End with a Down Tone
When speaking statements that would end in full stops, assure your tone at the end of statements goes down. Be careful with punctuation marks. The tone for statements ending in a full stop (period), question mark or exclamation mark are all different. For instance, the endings of these three statements will sound different:
- My name is Jennifer. (Down tone means, yes, my name is Jennifer.)
- My name is Jennifer? (Up tone means, hmmm is my name really Jennifer?)
- My name is Jennifer! (Up excitable tone means, oh my! Yes, of course I am Jennifer. It’s not normal to be so excited like this in professional situations.)

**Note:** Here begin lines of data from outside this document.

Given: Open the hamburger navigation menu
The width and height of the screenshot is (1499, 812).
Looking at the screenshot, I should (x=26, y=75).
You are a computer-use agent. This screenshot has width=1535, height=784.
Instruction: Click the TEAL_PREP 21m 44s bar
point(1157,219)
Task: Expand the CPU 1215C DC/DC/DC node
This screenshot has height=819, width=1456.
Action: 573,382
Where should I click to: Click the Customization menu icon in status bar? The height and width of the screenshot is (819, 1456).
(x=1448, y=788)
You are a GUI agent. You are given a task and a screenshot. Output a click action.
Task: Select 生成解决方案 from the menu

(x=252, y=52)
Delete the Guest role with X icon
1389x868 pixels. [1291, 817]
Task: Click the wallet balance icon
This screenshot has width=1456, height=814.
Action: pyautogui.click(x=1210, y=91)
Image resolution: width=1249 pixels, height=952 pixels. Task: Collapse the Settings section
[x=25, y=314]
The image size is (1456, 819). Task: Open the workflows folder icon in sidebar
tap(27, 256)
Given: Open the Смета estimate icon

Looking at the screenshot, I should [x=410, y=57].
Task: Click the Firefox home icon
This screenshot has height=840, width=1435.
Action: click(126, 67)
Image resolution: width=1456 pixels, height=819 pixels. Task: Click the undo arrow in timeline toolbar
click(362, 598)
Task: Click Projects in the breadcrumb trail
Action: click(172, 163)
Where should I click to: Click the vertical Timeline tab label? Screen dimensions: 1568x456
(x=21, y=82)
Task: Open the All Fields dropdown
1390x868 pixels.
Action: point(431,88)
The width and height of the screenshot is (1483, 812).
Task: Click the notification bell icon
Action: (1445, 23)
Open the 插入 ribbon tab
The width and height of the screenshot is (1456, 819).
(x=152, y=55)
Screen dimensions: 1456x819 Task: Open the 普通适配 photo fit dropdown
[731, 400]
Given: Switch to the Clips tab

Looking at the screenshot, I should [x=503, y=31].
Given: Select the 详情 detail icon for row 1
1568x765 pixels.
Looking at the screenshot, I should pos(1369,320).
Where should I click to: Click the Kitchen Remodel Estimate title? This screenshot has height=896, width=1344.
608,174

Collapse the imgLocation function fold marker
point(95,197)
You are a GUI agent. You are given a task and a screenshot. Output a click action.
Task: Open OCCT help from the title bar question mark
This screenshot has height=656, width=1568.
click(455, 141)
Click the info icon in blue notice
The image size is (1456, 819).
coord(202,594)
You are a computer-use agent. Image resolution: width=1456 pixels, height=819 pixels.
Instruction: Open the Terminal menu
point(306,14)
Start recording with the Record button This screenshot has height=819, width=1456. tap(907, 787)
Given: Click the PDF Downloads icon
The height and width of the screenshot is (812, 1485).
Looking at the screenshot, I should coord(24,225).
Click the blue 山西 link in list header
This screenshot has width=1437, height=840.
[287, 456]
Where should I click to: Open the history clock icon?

Match your feelings to your words.
Firstly, it’s important to start conversations and continue conversations with a smile. Native speakers of any language can tell if the person they are talking to is happy, sad, excited, mad, etc. Try to match the tone of your voice to the tone of the words. For instance if you say, “I am happy to be on this call with you today,” and you are nervous and frowning at this time, the Americans (or British or Australians) on the other side of the phone will notice this discrepancy. I guarantee it.
Speak naturally, varying tone and speed
Listeners will not be able to follow if the tone remains the same throughout the conversation. Likewise, be careful of your speed of speech. Speaking too fast doesn’t prove your English is better because if you are not a native speaker, your accent will surely worsen. Speak slower, but not like a robot. It takes time and practice.
Understanding when to enter the conversation
Do not interrupt people while they are speaking. Americans will find this very rude and any negotiations will stop. Understanding the conversational cues is tricky without practice. If you live in the US, it’s better to watch other Americans talk to observe how they interact or politely interrupt each other. Or, better yet, talk with people and practice. If you have American friends you feel comfortable with, ask for help. For those on virtual, global teams, this may be more complex. For you, I suggest to listen to interviews or podcasts onYouTube made by people who are speaking spontaneously. Listening to radio interviews or call in radio shows where conversations take place can also be helpful to achieve this. If you are in the US or can find clips on YouTube, listen to weather reporters– who use many local phrases, idioms and accents. If you can follow them, you are on the right track! Another tip is to listen to these podcasts while commuting to work, be it in a car or bus. In this, I do not suggest to listen to every single word, but to keep it on as background noise. Learn to hear the music of native American English speakers. This will help a great deal. One person I coached did this for three months. At the beginning of three months, we barely could hold a conversation as he kept interrupting me. Keep in mind his English was good- he spoke in grammatically correct sentences and had good vocabulary. After practicing these tips for three months, conversations improved 110% percent. No more unwarranted interruptions, and more fluid, productive conversations. Here, listening is also critical to success.
Keep these tips in mind when having conversations with American counterparts. Note that even if you are interacting with non-native English speakers working and living in the US, many of them will also be following many of the conversational cues of American English native speakers, especially if he or she has been living in the US for several years to several decades.